Another benefit of running your LabVIEW code on the FPGA is that you can achieve true simultaneous, parallel processing. There is no operating system on the module that must divide CPU time between several tasks. Consider the application discussed earlier in Figure 4. This application creates two completely independent processors on the FPGA that can operate either synchronously to the FPGA clock or asynchronously. Even within the same While Loop or other structures you can achieve speed improvements by pipelining your code, subsequently performing operations in parallel. You can accomplish this by dividing up your processing, performing the pieces on subsequent iterations of your While Loop. In Figure 8 below, a control algorithm is divided into two pieces.
Figure 8. Pipelining Architecture
In Figure 8, each iteration of the While Loop updates the control output, but the AI and Control 1 operations are performed in parallel with the AO and Control 2 operations. The end result is the algorithm executes faster than an in-line processing architecture would. This simultaneous, parallel processing would not be possible on a platform with a microprocessor and operating system.
Because LabVIEW FPGA can configure low-level hardware design of FPGAs and use them within in a modular system, it is ideal for applications requiring custom hardware. These applications include custom mix of analog, digital, and counter/timer I/O, analog control up to 100 kHz, digital control up to 20 MHz, and interfacing to custom digital protocols.
The LabVIEW FPGA Module brings a new level of timing control and synchronization capability to measurement and control system development. You now have the capability to design your own I/O board, simply by drawing a LabVIEW block diagram. As an example of this, consider a real-time measurement of spark timing of an automotive engine. This is the time delay from the engine’s crankshaft rotating through the zero degree mark, referred to as top dead center (TDC), and the firing of a particular spark plug. To make this measurement, you must measure the crankshaft position and the ignition coil voltage. The typical built-in automotive crank sensor is magnetic and counts the teeth in a gear on the crankshaft, sending out pulses that you can read on a digital input line. There are missing teeth at TDC. Thus to measure spark timing, you must determine, in real-time, when the signal from the crank sensor indicates the missing teeth. Now, also in real-time, you must measure the delay from this event on the digital input, and the analog event of spark firing. By implementing this logic with the LabVIEW FPGA Module, you create a custom I/O device. Whereas most I/O boards return a voltage or a pulse width to the host computer, this device returns spark timing calculated from mixed signal inputs.

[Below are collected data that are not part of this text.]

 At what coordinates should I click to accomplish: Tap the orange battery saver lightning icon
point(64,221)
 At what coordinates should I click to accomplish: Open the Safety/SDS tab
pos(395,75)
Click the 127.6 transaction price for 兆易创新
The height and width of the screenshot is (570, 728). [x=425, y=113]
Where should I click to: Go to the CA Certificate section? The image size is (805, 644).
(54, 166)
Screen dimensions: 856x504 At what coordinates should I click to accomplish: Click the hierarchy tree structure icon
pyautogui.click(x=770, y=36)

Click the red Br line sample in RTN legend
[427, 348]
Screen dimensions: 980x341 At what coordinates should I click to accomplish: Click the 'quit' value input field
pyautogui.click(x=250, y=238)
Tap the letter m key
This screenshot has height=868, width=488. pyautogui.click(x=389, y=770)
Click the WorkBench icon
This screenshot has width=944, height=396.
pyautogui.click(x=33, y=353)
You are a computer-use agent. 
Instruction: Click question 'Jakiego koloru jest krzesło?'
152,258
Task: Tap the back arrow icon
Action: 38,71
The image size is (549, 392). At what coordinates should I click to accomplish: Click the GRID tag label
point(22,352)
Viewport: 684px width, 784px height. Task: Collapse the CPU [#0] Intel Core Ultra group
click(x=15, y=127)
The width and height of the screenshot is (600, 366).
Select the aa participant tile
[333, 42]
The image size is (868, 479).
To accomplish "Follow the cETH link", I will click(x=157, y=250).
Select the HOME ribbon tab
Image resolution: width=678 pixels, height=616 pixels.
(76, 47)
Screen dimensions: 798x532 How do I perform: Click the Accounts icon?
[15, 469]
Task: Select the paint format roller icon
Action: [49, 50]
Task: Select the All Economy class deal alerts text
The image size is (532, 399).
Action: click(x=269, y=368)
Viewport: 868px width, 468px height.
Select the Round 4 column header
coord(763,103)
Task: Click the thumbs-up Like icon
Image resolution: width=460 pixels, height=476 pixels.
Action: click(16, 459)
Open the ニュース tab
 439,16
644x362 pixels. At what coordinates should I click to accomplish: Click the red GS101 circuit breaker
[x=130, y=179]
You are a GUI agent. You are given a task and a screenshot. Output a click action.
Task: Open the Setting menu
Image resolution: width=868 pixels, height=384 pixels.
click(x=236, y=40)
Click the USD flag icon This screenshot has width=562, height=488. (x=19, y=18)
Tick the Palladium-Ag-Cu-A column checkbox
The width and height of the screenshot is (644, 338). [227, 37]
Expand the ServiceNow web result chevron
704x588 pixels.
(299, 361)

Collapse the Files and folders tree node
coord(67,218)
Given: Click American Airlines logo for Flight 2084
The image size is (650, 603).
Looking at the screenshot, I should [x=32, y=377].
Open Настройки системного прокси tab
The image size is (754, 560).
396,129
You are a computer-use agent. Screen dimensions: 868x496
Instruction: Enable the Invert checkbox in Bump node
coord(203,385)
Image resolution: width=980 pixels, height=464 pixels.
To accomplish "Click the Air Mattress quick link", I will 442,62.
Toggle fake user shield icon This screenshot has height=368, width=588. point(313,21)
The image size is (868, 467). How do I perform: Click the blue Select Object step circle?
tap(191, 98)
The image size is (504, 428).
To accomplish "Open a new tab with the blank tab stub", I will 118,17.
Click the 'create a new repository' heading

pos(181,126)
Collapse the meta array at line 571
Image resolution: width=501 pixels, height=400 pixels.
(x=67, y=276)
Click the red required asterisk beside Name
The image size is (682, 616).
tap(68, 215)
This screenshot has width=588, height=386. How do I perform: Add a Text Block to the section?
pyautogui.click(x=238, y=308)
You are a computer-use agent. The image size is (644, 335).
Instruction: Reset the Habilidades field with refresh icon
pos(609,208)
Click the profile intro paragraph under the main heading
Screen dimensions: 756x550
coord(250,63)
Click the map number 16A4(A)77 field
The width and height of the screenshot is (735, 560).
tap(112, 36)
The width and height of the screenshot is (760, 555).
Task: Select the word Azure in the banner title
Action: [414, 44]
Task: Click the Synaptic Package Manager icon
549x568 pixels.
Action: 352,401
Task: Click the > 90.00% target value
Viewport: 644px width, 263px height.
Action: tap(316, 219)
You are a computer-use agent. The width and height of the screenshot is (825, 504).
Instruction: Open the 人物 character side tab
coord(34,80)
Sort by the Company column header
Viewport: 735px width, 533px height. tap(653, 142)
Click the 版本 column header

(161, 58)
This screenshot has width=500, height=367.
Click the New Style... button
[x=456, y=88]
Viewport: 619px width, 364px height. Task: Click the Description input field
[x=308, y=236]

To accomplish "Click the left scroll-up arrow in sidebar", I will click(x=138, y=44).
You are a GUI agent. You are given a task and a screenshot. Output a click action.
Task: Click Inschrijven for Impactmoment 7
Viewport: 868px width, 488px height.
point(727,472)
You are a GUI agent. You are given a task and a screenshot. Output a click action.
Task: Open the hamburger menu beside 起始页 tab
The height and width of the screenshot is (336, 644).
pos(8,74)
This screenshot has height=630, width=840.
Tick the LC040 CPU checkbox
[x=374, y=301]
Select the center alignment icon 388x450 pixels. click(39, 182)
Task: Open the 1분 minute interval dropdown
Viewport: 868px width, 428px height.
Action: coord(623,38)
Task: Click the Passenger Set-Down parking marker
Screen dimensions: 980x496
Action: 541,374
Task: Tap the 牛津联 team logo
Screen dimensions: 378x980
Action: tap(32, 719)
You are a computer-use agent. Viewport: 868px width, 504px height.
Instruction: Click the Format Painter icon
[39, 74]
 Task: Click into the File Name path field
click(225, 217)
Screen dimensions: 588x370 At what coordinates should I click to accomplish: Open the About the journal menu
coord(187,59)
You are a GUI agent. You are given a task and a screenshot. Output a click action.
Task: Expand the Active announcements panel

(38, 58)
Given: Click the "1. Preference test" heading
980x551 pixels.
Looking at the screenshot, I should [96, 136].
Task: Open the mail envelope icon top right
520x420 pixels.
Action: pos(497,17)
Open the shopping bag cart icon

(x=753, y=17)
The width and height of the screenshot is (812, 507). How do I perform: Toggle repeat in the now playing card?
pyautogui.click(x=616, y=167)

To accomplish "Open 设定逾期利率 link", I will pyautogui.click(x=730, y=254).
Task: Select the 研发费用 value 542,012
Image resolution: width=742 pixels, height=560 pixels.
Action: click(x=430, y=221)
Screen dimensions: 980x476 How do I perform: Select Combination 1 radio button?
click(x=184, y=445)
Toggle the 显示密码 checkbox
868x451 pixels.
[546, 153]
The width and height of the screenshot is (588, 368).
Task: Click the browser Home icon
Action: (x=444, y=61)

There are many types of analog control applications that can benefit from the hardware determinism of RIO hardware and LabVIEW FPGA. With the flexibility of the LabVIEW FPGA Module, you can implement common control algorithms, such as PID, as well as develop customized algorithms for your application. Some examples of analog control include the following:
- Dynamometer control (speed/load)
- Servo-hydraulic or electrodynamic shaker control
- Motor speed or position control
In addition to performing as a complete control system as described previously, you can use RIO hardware in systems for rapid control prototyping (RCP) and hardware-in-the-loop simulation testing of controllers under development. Electronic controllers are common in many products such as vehicles and household appliances. In the early stages of development, before the controller is built, the control algorithms must be tested with the plant—the system to be controlled. To accomplish this, the RCP system behaves as the controller and uses specifically designed algorithms to test the control of the plant. After the preliminary version of the controller is built, it must be validated. For extensive testing, it is often more convenient to simulate the plant and test the controller. This is often referred to as hardware-in-the-loop (HIL) testing.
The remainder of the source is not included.